Emekçilerin Ozanı Ruhi Su

20. yüzyılda Anadolu coğrafyasında sanat, edebiyat ve müzik alanında çok büyük sanatçılar yetişti. Savaşlar, devrimler, isyanlar, sürgün ve açlık koşullarında yetişen bu büyük sanatçılar; işçi ve emekçilerin, ezilenlerin, yoksul köylülerin tepkilerinin tercümanı oldular. Âşık Veysel’den Nâzım Hikmet’te, Sabahattin Ali’den Orhan Kemal’e, Yaşar Kemal’den Yılmaz Güney’e pek çok aydın ve sanatçı bu dönemde nice eserler üretti. Ruhi Su da bu sanatçılardan biriydi. Emekçilerin yanında saf tuttuğu için yaşamı boyunca devletin baskı ve cezalandırmasıyla karşı karşıya kaldı.
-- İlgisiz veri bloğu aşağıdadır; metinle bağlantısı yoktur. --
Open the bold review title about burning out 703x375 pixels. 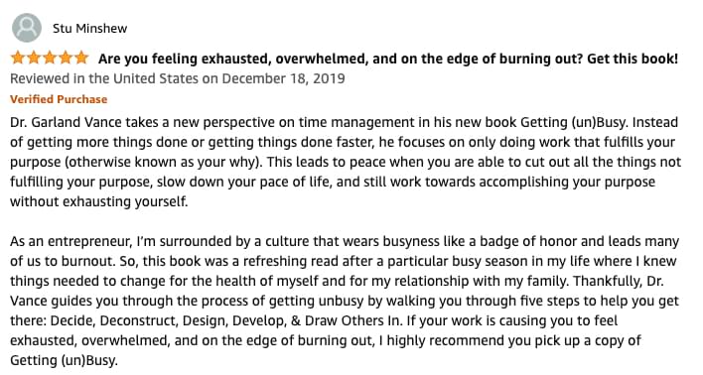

Ruhi Su 1912 yılında Van’da doğdu. O yıllar savaş, göç, zulüm ve acı dolu yıllardı. “Ulusal çıkarlar” adına halkın savaş cephelerine sürüldüğü, emperyalist talan savaşlarında birbirini katlettiği yıllardı. Emekçi halkın acıları seferberlik türküleri, marşlar ve ağıtlara dönüşerek dile geliyordu. Ruhi Su daha çocukluğundan itibaren halkın bağrından kopup gelen bu ezgilerle hayatı tanımaya başladı ve müziğe olan ilgisi arttı. Ailesini tanımıyordu, emekçilerin dayanışması sayesinde Ermeni halkının katliamdan kurtulan bir evladıydı. Yanında kaldığı ailenin ve komşularının sayesinde gönderildiği Adana Öksüzler Yurdunda keman ile tanıştı. 15 yaşında İstanbul Askeri Lisesinden kaçtı. Amacı Ankara Müzik Öğretmen Okulunda okumaktı. Nihayet bu amacını gerçekleştirdi ve Devlet Konservatuarında opera sanatçısı oldu. Fakat Ruhi Su’nun yüreği türkülerden yanaydı. Ruhi Su şöyle der: “Devletin resmi dili olan müzik ile halkın dili olan müziğin arasında sürüp giden çelişkiyi, kopukluğu düşünmeliyiz.” Gerçekten de bu iki müzik arasında uçurumlar vardı ve Ruhi Su tercihini halk müziğinden yana yapmıştı.
“Türkü söylemek benim için bir aşk halidir” diyen Ruhi Su, türküleri şöyle tanımlar: “Halk, türkülerle hangi derdini anlatabilir? Tabiatta ve toplum düzeninde hayatına tesir eden neler olursa hepsini. Su baskını, kıtlık, zelzele, ölüm, askerlik, seferberlik, memleket işgali, kahramanlık, yiğitlik, aşk, coşkunluk, gurbet, yoksulluk, din, iskân, sürgün; atına, öküzüne varıncaya kadar her şeyini. Bunları bazen bir güldürü, bazen de dram halinde verir. Derdini yazı ile söyleyip yaymak imkânından yoksun toplumlarda türküler ve oyunlar, hem kitabın, gazetenin gördüğü işi görür hem tiyatronun, konserin yerini alır.”[1]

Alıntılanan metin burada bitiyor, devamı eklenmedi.